Nous publions à cet effet un extrait d’une note de Jacques Cheminade :
« Contrairement aux vues
dominantes, le nouveau Bretton Woods n’est
pas d’inspiration keynésienne, mais le produit de
l’école de l’économie physique, celle de Leibniz,
Hamilton, List, Henry et Matthew Carey, et
Paul Cauwès en France. Keynes demeure dans
l’ordre monétariste, dont sa Théorie générale de
l’emploi, de l’impôt et de la monnaie ne constitue
qu’une variante qui s’inscrit dans la matrice
anglo-hollandaise et vénitienne. Nous devons ici
nécessairement résumer les choses, mais ce point
n’en est pas moins fondamental.
« Certes, Keynes établit qu’une augmentation des
dépenses d’investissement est nécessaire pour
stimuler une économie en état de dépression. Il
appelle à recourir à de grands travaux (autoroutes,
chemins de fer…) et à une politique de crédit
en faveur de travaux publics ou aux besoins de
l’armement, accompagnée d’une politique fiscale
stimulant la demande. Ainsi, il n’est pas un « libéral
orthodoxe ». Cependant, il reste dans l’ordre d’une
économie monétaire : il se situe au sein du système de
l’Empire britannique, dans lequel le profit financier
et la demande restent les marqueurs du succès
économique. Pour lui, le profit n’est pas réalisé par
l’accroissement même des capacités productrices
du travail humain, il n’est pas lié à l’accroissement
des pouvoirs créateurs du travail humain. Il ne
considère donc pas, dans ses choix économiques, la
valeur-technologie (l’accroissement de la capacité
de production par unité de surface, par être humain
et par ménage), mais le rapport entre production,
emploi et demande. Pour lui, l’investissement n’est
donc pas déterminé par la capacité créatrice induite,
comme pour tous les auteurs de l’économie physique,
mais par l’accroissement de l’échange de biens, de
distribution de salaires, de hausse de la consommation
et de circulation de monnaie qu’il permet.

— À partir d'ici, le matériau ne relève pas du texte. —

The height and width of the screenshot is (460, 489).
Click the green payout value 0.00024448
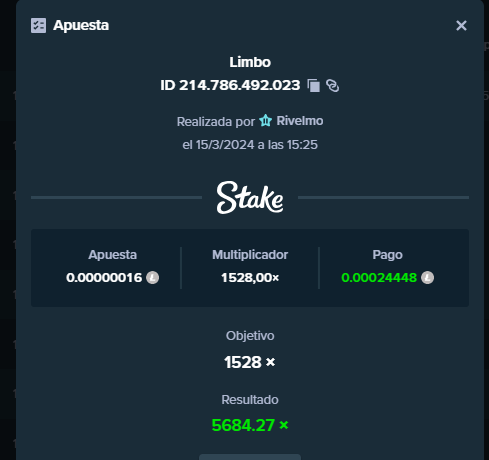point(379,278)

« Keynes constitue donc une « béquille » du
système britannique, en s’efforçant d’introduire
l’investissement productif au sein d’un ordre
monétariste. Dans le nouveau Bretton Woods, au
contraire, la valeur devra être déterminée par la
« densité technologique », c’est-à-dire la qualité
du travail humain mobilisé. Il ne s’agit pas
d’acheter bon marché pour revendre plus cher, ni
d’employer un maximum de gens sans considérer la
qualité de leur travail, mais d’exprimer la capacité
de création humaine dans la transformation de
la nature par des découvertes et des innovations
exigeant un type d’opérateur toujours plus qualifié.

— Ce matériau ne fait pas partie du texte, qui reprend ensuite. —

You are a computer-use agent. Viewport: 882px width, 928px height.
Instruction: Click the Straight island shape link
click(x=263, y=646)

Le « prix » des produits sera alors déterminé par
la qualité de leur contribution à la dynamique de
l’ensemble. L’objet de l’Etat est d’inspirer et de
protéger cette dynamique.
« C‘est là tout le sens du nouveau Bretton Woods.

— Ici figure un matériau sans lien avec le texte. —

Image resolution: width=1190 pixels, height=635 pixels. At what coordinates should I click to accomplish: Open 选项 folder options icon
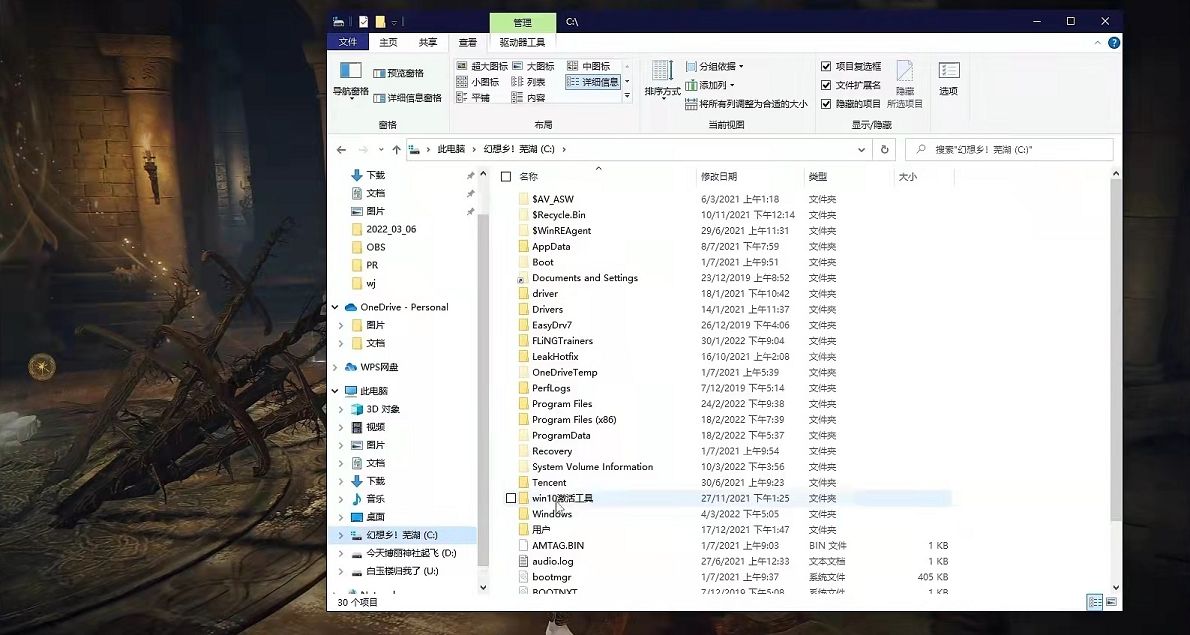(948, 78)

La preuve que le système keynésien était et
demeure une variante du système prédateur est
qu’il inspira la politique prédatrice du ministre
de l’Economie d’Hitler, Hjalmar Schacht. Dans
sa note à la traduction française de la Théorie
générale, publiée aux éditions Payot en 1942, Jean
de Largentaye le reconnaît volontiers : « Quant à
la politique monétaire appliquée en Allemagne
depuis 1933 par le Dr Schacht, il paraît malaisé
sans l’aide de la Théorie générale d’en comprendre
la nature et ses résultats. » On peut peut-être
juger l’argument comme étant lié à un contexte
historique exceptionnel. Il faut répondre à cela
qu’un disciple de Keynes, Abba Lerner, répliqua à
Lyndon LaRouche, lors d’un débat fameux qui se
tint en 1971 à l’université de Columbia, que les
politiques schachtiennes s’avéraient nécessaires,
dans le Brésil de ces années-là, afin d’éviter
l’imposition d’un fascisme politique en promouvant
un fascisme économique « à visage humain ». On
eut là-bas les deux. »
Approfondir : Face au krach financier : le Nouveau Bretton Woods (le vrai)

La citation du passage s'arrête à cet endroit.